I’ve realized how caring for Frankie has expanded my world. I know a lot more people. Particularly in my neighborhood. It makes life more enjoyable. Imagine being out and about and everyone waves or nods. Even if I’m not actually with Frankie. Just yesterday, I was at the grocery store when a man said, “It just seems wrong, seeing you without your little dog.” It’s like the Cheers song, (yes, I know I’m dating myself,) but you do want to be where everybody knows your name. Okay, so most of these neighbors don’t actually know my name. The other day walking him, a man hollered out his window, “Hey, Frankie!” to which I waved and yelled, “Hi!”

"Not Holing up:" Michele walks me and Frankie

I’m outside a lot more. I don’t “isolate” myself (as my mother would say.) Without twice daily dog walks, I might be holed up for days on end with my computer and my cat. Instead, the tires on my power chair are actually bald. I need new tires. I hope I don’t have to brake suddenly.

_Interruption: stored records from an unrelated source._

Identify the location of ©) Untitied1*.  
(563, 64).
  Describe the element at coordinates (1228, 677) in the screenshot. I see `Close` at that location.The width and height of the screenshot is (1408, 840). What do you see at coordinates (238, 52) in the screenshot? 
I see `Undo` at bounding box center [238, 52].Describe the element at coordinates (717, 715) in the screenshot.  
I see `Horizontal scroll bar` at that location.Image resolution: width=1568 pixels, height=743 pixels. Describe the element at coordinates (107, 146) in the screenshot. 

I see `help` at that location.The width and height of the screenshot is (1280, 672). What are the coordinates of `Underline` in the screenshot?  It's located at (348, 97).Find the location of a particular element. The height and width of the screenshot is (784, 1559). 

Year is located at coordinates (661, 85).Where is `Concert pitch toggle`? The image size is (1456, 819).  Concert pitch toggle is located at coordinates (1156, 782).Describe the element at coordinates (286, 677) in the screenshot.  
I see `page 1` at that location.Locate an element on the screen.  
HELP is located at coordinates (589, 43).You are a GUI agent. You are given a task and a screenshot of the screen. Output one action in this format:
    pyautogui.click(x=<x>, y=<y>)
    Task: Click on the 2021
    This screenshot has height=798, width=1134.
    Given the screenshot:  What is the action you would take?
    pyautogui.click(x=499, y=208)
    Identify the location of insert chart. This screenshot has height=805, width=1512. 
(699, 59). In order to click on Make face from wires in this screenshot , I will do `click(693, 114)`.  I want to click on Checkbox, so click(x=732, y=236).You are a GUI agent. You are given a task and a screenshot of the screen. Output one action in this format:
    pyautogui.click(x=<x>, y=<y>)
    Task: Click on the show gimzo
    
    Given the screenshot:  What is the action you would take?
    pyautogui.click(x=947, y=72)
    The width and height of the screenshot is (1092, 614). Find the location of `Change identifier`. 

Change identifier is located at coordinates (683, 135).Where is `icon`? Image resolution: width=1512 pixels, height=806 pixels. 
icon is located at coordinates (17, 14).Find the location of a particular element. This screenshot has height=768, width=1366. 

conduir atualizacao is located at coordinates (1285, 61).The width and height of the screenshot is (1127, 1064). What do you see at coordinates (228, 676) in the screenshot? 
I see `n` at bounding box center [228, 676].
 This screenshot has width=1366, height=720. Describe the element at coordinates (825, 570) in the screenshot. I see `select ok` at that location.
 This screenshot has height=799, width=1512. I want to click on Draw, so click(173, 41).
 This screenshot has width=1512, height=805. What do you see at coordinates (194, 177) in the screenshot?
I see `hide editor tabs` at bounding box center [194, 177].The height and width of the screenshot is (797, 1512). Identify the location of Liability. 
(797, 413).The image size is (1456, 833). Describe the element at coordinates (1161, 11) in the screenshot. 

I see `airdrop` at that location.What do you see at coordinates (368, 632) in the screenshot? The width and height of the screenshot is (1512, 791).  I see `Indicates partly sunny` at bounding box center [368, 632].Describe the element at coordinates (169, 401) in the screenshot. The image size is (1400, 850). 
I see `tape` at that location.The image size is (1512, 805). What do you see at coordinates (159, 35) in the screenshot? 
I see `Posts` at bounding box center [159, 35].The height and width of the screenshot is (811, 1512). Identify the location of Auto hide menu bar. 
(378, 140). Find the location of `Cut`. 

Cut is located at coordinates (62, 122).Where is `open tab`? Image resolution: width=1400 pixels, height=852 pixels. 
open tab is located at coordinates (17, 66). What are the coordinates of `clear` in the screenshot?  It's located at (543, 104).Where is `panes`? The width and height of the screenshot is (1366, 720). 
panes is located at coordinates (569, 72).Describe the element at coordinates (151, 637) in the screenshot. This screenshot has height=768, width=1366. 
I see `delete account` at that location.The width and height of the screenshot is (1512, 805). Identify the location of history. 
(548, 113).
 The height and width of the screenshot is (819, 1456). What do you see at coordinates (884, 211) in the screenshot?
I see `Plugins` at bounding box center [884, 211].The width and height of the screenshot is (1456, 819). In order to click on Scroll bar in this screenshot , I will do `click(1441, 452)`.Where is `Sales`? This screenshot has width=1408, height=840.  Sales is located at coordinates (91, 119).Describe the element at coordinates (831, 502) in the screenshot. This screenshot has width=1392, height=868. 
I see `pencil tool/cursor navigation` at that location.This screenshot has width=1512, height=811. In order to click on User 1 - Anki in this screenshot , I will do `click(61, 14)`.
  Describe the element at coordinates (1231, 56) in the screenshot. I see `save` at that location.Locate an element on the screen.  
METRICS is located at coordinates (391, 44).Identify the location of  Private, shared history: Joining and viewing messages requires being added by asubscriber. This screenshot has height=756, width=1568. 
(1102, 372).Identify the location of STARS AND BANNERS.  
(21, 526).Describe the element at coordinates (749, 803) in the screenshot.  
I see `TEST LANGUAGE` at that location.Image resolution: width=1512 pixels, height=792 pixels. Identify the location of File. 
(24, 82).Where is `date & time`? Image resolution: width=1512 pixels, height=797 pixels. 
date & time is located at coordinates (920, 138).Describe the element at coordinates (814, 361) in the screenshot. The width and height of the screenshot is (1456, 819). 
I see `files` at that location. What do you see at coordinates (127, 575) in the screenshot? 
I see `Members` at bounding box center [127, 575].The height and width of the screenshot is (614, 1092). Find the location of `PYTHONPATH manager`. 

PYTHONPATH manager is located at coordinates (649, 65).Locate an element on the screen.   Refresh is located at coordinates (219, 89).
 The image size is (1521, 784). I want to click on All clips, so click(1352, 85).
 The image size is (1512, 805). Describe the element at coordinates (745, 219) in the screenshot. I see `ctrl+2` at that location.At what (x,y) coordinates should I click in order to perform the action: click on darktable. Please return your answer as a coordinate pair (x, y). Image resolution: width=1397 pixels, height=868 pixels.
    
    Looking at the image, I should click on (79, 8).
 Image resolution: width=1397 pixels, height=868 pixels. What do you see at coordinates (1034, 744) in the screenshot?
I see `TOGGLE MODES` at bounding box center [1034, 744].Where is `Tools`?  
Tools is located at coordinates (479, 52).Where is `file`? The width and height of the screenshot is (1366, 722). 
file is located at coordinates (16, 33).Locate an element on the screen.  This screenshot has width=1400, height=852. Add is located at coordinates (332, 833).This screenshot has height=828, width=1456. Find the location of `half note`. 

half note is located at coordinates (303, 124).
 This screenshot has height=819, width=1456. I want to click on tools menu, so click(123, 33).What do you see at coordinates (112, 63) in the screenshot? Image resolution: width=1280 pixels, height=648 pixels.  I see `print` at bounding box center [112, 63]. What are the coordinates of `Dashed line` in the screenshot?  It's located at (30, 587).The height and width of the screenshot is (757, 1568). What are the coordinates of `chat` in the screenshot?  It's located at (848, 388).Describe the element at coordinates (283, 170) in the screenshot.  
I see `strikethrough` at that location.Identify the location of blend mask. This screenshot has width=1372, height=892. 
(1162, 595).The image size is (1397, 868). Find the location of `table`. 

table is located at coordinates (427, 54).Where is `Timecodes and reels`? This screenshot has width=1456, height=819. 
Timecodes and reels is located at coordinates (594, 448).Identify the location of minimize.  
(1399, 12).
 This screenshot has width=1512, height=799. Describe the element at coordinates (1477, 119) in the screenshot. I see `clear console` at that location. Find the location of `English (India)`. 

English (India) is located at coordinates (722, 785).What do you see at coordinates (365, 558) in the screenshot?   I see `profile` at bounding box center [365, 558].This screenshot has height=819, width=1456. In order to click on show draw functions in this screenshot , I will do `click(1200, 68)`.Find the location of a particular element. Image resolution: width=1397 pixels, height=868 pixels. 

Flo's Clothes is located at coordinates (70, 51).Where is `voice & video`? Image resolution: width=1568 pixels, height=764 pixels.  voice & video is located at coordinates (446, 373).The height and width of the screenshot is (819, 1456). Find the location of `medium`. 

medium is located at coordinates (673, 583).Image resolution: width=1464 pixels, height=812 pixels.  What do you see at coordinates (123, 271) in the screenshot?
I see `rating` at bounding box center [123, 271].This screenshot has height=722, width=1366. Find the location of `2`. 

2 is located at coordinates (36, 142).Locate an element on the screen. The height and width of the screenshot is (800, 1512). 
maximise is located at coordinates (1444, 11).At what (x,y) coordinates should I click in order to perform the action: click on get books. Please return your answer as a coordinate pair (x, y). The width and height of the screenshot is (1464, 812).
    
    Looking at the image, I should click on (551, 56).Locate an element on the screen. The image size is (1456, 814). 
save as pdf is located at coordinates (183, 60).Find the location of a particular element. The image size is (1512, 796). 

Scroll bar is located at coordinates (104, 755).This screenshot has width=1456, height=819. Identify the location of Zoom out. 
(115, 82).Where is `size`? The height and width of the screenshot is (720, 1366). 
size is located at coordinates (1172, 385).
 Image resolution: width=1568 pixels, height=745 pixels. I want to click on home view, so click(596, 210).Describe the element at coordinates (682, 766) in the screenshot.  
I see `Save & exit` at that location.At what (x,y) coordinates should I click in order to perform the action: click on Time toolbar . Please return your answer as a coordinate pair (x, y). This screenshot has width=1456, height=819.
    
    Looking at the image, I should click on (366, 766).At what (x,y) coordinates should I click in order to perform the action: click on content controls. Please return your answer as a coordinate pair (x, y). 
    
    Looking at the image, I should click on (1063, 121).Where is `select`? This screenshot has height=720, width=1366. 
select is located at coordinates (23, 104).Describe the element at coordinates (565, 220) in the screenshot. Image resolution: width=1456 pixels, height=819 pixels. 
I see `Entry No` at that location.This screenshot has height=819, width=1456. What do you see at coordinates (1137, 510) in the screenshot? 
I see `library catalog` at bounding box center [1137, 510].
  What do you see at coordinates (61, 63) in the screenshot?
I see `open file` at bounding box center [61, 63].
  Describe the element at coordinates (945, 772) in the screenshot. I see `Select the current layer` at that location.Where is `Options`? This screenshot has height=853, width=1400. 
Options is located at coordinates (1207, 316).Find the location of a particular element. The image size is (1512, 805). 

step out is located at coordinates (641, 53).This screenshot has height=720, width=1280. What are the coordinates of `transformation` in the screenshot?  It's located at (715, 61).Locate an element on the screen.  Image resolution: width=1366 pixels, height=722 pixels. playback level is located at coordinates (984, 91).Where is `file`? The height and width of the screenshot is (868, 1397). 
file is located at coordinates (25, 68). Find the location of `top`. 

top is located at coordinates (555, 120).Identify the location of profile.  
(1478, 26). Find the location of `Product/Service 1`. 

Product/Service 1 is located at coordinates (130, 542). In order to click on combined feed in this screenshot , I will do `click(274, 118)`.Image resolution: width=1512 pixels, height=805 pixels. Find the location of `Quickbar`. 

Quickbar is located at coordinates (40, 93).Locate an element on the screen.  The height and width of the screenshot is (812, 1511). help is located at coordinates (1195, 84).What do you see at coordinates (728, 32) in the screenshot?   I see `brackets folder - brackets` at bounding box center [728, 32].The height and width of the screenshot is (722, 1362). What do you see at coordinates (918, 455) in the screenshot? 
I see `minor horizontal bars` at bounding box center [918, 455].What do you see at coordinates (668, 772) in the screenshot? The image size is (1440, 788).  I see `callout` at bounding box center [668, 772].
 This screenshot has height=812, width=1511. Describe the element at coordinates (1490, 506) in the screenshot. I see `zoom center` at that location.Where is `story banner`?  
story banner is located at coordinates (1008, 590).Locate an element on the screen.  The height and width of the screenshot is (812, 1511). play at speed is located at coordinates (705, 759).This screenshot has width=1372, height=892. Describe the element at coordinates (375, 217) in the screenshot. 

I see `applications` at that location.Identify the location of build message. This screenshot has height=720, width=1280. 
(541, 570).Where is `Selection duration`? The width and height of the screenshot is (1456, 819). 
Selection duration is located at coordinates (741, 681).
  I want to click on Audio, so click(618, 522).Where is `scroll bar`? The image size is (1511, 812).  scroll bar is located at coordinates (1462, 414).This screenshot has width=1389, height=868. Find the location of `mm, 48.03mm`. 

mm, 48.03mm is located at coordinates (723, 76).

Frankie also bridges the gap between the disabled and the able-bodied. I’m probably a lot more approachable in my wheelchair with him by my side. I’m just guessing here, but it’s reasonable to assume that I’m the only disabled person many of my neighbors have ever talked to. It’s good for everyone. Able-bodied folks can gain awareness and I gain a little self-esteem. For those five minutes discussing the weather or comparing flea medication, I’m not so different.

And service dogs? The benefits seem endless. In fact, I feel guilty just writing it so shhh, but when Frankie … umm… you know… gets to eat people food and run around leash free, I want to get a service dog. Of course, there’s nothing funny about a perfectly behaved dog is there? Maybe I’ll stick to inspirational and endearing misbehavers.